L’usage fait par le salarié de son domicile relève donc de sa vie privée, il est en droit d’en refuser l’accès.

Dès lors, pour la Cour de cassation, l’employeur aurait dû exercer son droit de recours auprès du conseil de prud’hommes pour contester le télétravail préconisé par le médecin du travail. À défaut, l’employeur ne pouvait pas s’opposer au télétravail au seul motif que le salarié lui avait refusé une visite de son domicile.

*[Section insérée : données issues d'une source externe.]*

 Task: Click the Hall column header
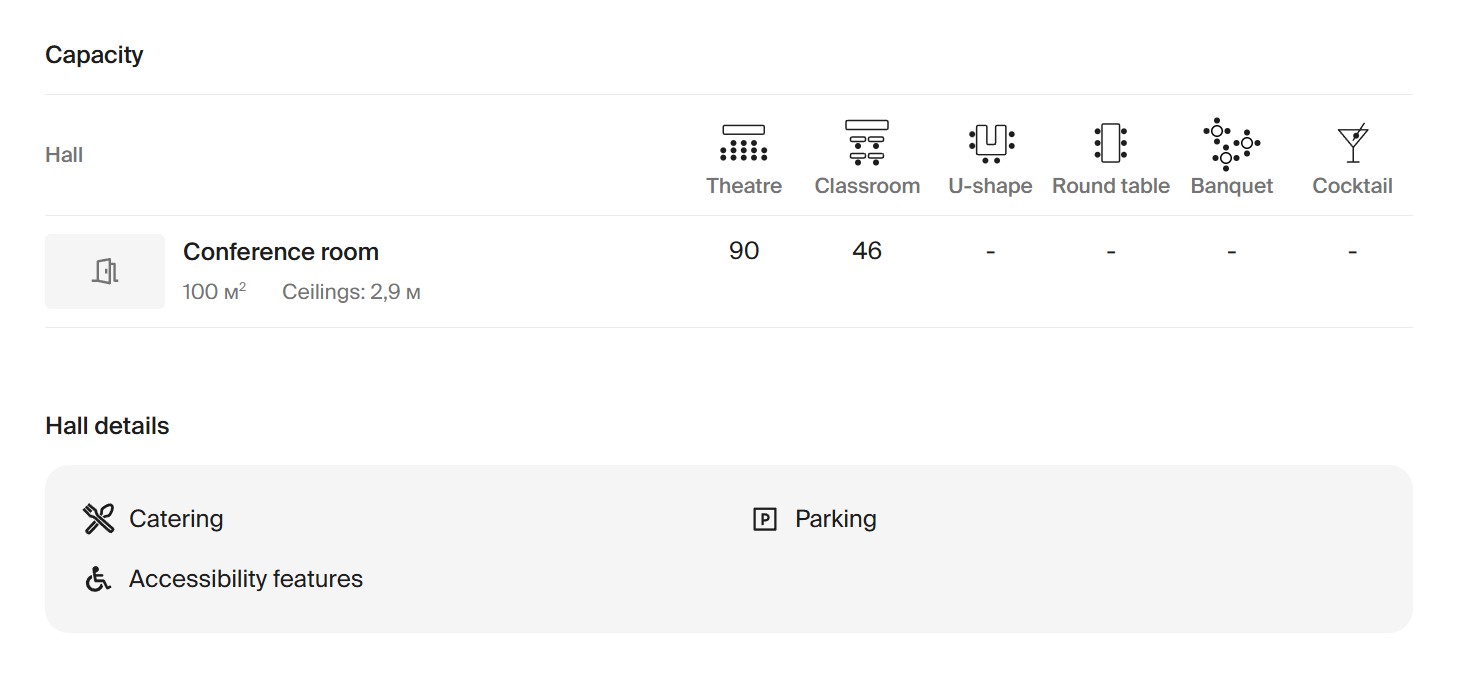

Recommandations : nul doute que cette situation reste surprenante dans la mesure où le délai de recours contre un avis médical est très court (15 jours) et que l’employeur n’avait donc peut-être pas pu anticiper le refus de la salariée, se retrouvant dès lors face à un avis médical devenu obligatoire, dans un délai dont tous les opérationnels s’accorderont à dire qu’il est difficilement tenable. Mais rappelons également que l’accès au domicile n’est pas le seul moyen de remplir son obligation de sécurité : l’employeur peut notamment mettre en place, pour pallier les visites, des actions de formations et de prévention, ou demander des attestations par le salarié pour confirmer la conformité du domicile aux exigences de sécurité (bien que cette attestation fait à soi-même reste délicate). Dans tous les cas, la contestation des avis médicaux permet souvent de renouer le dialogue avec le médecin du travail en l’invitant à revoir sa copie, surtout lorsqu’il n’a pas mené l’étude de poste pourtant obligatoire.